Barât: I don’t know if that’s entirely good advice. But then there’s a school of thought which is that is that addiction is a disease, which is in a person anyway. It’s genetic and it can be a latent trigger that causes it. It doesn’t necessarily need to coincide with any music aspirations. There’s no proof that [addiction] carries on from one generation to another, and you’re damned if you got it, and that’s that. Addiction is a thing that people have or don’t have. And if you do have it, it will manifest itself in all sorts of ways and be destructive.

https://youtube.com/watch?v=yA4YkxZKh8w

College Isn’t for Everyone. 
Doherty: You’ve got to strike out on your own. Don’t be dominated by anyone. There’s public libraries there — you don’t need to f–king disrupt your education, especially now with the Internet and all that.

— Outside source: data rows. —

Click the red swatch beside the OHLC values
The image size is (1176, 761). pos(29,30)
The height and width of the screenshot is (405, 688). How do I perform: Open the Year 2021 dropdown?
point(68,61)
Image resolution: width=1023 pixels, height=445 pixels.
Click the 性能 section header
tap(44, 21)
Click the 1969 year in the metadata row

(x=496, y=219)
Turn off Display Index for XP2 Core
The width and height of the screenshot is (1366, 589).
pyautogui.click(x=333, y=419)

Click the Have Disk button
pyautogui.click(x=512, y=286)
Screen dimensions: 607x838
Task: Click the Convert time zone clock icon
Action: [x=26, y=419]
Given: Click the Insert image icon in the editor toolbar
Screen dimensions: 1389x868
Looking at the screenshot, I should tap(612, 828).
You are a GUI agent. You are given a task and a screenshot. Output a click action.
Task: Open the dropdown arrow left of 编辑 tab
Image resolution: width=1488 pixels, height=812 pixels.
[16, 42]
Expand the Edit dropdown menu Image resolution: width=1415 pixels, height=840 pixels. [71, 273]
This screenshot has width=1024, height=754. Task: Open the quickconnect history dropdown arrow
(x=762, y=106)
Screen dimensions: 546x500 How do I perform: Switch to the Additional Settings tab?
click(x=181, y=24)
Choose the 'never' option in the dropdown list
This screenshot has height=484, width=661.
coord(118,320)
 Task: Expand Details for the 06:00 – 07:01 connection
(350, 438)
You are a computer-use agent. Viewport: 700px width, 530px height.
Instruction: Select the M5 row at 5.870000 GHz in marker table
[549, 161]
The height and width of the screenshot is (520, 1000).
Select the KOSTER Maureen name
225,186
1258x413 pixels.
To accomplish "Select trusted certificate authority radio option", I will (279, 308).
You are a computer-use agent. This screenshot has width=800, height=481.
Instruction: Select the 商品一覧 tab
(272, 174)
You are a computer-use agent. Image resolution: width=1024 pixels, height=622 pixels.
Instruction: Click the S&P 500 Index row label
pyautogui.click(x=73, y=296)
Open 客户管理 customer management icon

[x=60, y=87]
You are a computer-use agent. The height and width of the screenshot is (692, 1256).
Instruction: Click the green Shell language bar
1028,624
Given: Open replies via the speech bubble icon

The knowledge is there. You’ve just got to educate yourself.

Zero in on What You Want From Life. 
Doherty: Don’t believe for a moment that what you want in life is going to happen by itself. What is it that you want to do? You’d be amazed. You can achieve it yourself, and you don’t need to rely on that. If it’s not for you, just do whatever is necessary to achieve your path.

Absence Really Does Make the Heart Grow Fonder.
Doherty:
We found that not speaking to each other or seeing each other for seven years was really helpful. It actually became necessary to stay away from each other for our own good. It benefits the music.

Barât: Make a record, and don’t get back together if it’s not very good.